I took a day off so have a couple of hundred emails this morning. I processed them, and am left with… seven.
— Dave Molloy (@davemolloy) December 10, 2021
7/200, or 3.5% of emails, are potentially useful. Everything else is deleted. Mostly bad PR.
It's not a good use of time.
Some things need to be double checked. Also, journalists are savvy people, who will turn any rock to find juicy info. Don’t just share a working document. Copy the final text into a new, fresh document.
Similar to the last one. Make sure you don’t inadvertently send something you didn’t want to. Or headaches will ensue.
Huge congratulations to the Government department which has sent out a press release this evening… including the pre-clearance chain with sign-off from the Secretary of State and the tracked changes from Number 10.
— Andy Silvester (@silvesterldn) December 12, 2021
Ah, the famous end of year push. If you choose it to push news, then expect timelines to be slightly different. You might also want to send coffee to your contacts in the media!

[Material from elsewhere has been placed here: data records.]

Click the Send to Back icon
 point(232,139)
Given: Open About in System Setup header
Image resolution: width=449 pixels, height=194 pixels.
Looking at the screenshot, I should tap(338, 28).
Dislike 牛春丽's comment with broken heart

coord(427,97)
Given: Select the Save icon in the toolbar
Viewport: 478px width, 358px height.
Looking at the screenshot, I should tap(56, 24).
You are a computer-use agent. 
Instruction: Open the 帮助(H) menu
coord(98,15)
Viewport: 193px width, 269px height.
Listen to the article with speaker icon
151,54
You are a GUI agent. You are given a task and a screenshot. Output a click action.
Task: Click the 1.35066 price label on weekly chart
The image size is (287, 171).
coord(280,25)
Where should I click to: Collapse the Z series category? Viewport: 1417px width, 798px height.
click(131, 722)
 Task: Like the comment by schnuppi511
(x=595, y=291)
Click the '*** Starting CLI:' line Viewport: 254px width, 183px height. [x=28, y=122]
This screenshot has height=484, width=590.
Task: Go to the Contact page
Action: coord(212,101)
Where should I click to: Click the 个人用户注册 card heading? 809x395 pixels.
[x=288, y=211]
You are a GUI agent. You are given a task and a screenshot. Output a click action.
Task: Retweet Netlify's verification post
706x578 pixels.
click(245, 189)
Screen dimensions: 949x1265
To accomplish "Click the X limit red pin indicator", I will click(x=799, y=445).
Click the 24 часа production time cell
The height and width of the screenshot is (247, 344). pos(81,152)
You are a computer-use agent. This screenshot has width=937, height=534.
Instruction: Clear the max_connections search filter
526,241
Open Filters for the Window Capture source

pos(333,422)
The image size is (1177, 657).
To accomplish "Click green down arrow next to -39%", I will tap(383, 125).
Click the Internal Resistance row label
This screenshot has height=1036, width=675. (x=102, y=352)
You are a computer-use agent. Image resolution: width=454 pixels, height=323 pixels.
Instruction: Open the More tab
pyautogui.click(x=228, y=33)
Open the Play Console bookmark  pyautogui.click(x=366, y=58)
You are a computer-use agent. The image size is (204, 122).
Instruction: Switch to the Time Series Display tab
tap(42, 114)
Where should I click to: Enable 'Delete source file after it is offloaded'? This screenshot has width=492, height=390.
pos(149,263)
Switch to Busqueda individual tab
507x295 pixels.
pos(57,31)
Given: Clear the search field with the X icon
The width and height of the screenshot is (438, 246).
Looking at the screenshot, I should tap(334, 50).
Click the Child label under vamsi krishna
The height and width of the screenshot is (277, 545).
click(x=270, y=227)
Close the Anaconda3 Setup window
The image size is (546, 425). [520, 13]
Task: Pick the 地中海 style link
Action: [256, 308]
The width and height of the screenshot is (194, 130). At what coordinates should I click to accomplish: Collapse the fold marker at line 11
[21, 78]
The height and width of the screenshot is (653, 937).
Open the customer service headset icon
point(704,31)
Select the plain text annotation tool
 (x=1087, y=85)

Hey PR peeps – I know the end of the year push is real, but did you ALL have to choose Tuesday???? … puts on another pot of coffee. pic.twitter.com/d8YWmWxr4B
— Dan Taylor (@sensorpunk) December 13, 2021
No matter what, don’t be rude. PR is hard, and it’s easy to let emotion take over, but don’t take it out on others.
New PR low! PR just hung up on me while I was explaining why I couldn't cover what she was pitching… (It was yesterday's news for a start; she was pitching it as if it were fresh today.) I gather some journalists can be quite abrupt…is that why she felt she could be rude?
— Ingrid (@ingridlunden) December 14, 2021
Don’t call journalists content creators. Though we wonder why anyone would do that?
I saw a Tiktok in which someone said if you want to annoy and trigger journalists, you just have to call them content creators.
— John Stanley Hunter | Find me elsewhere (@JohnStanHunter) December 15, 2021
What can I say, it annoyed the hell out of me.